Cal. Code Regs. tit. 8, § 9789.12.14
Physicians and non-physician practitioners shall use the “California Specific Codes” listed below. Maximum reasonable fees for services performed by physicians and non-physician practitioners within their scope of practice shall be no more than the fee listed in section 9789.19, by date of service.
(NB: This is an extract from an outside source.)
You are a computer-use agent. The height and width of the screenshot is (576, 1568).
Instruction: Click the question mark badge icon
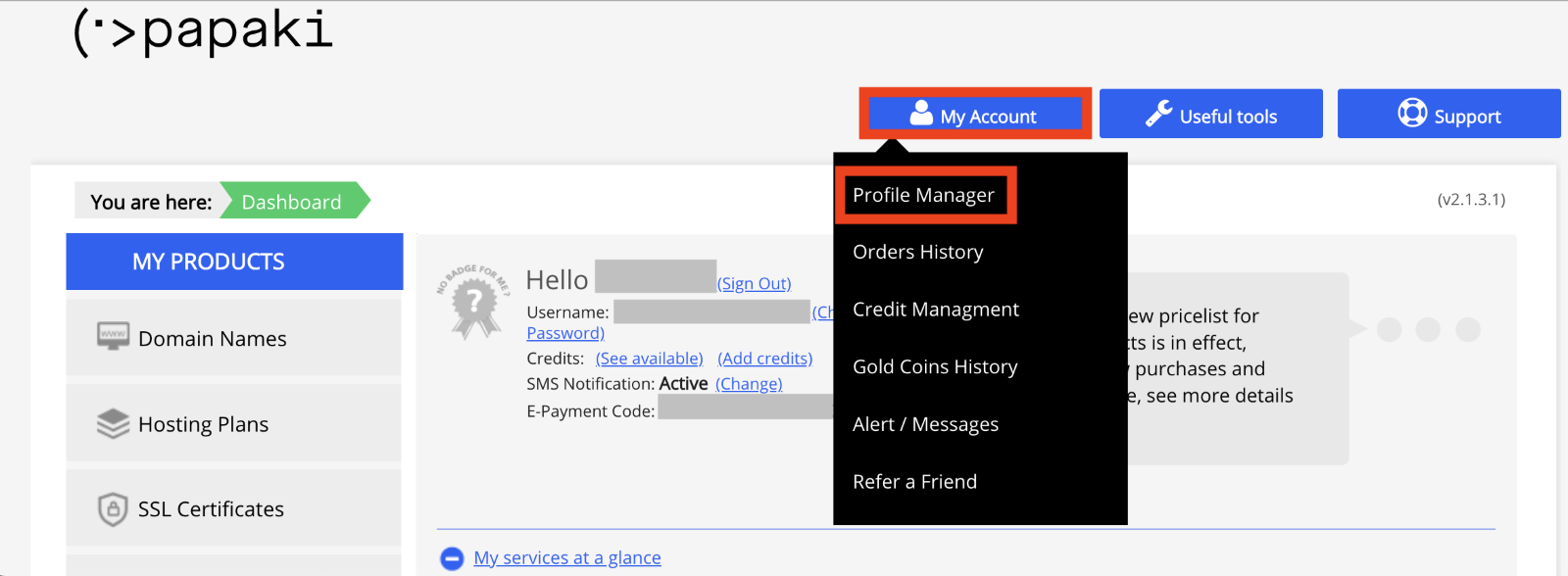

The fees shall be updated annually in accordance with the Medicare Economic Index.
CA Code
Procedure
WC001
Doctor's First Report of Occupational Illness or Injury (Form 5021) (Section 9789.14(a)(1))
WC002
Treating Physician's Progress Report (PR-2 or narrative equivalent in accordance with § 9785) (Section 9789.14(b)(1))
WC003
Primary Treating Physician's Permanent and Stationary Report (Form PR-3) (Section 9789.14(b)(2))
WC004
Primary Treating Physician's Permanent and Stationary Report (Form PR-4) (Section 9789.14(b)(3))
WC005
Psychiatric Report requested by the WCAB or the Administrative Director, other than medical-legal report. Use modifier -32 (Section 9789.14(b)(4))
WC006
[Reserved]
WC007
Consultation Reports Requested by the Workers' Compensation Appeals Board or the Administrative Director (Use modifier -32) Consultation Reports requested by the QME or AME in the context of a medical-legal evaluation (Section 9789.14(b)(5)). (Use modifier -30)
WC008
Chart Notes (Section 9789.14(c))
WC009
Duplicate Reports (Section 9789.14(d))
WC010
Duplication of X-Ray
WC011
Duplication of Scan
WC012
Missed Appointments. This code is designated for communication only. It does not imply that compensation is owed.
Note: Authority: Sections 133, 4603.5, 5307.1 and 5307.3, Labor Code. Reference: Sections 4600, 5307.1 and 5307.11, Labor Code.
1. New section filed 9-24-2013; operative 1-1-2014. Submitted to OAL as a file and print only pursuant to Government Code section 11340.9(g) (Register 2013, No. 39).